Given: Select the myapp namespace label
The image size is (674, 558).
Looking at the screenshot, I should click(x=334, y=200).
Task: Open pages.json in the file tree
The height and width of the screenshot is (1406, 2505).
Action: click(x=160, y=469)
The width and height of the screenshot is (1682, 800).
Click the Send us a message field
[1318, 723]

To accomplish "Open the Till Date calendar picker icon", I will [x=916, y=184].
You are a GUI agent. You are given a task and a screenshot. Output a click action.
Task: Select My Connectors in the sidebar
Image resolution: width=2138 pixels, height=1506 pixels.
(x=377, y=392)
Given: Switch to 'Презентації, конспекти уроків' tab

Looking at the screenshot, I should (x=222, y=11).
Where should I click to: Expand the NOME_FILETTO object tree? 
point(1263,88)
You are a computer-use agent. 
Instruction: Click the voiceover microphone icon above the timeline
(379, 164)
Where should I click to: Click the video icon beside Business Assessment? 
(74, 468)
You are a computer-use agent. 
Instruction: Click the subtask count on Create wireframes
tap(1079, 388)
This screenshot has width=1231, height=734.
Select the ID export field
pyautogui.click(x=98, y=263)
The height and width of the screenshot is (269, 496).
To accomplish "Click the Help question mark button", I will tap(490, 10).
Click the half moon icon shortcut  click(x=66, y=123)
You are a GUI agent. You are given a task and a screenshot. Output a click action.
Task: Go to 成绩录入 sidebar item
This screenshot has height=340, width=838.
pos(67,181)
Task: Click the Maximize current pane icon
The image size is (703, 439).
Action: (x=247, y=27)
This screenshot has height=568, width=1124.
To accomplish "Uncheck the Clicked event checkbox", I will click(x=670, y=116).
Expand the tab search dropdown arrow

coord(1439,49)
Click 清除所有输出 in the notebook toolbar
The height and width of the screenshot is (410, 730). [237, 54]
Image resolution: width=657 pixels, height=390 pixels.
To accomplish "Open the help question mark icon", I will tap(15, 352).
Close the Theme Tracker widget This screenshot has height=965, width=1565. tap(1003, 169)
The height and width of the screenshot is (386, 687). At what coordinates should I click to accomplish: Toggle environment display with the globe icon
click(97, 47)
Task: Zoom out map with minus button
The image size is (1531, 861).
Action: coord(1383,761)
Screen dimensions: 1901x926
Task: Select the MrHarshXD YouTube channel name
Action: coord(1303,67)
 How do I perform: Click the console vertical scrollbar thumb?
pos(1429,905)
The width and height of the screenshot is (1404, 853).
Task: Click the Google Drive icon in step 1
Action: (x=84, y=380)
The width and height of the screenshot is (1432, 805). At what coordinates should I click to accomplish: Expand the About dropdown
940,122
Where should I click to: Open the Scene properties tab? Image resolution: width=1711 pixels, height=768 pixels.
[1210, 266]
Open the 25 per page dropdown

● ● ● ● ● ● ●

▶ _TASK DIRECTIONS_
Return, in full, every line of these entries that holds "question".

▶ _RESPONSE TO THE EXERCISE_
To accomplish "Click the Help question mark button", I will tap(490, 10).
To accomplish "Open the help question mark icon", I will tap(15, 352).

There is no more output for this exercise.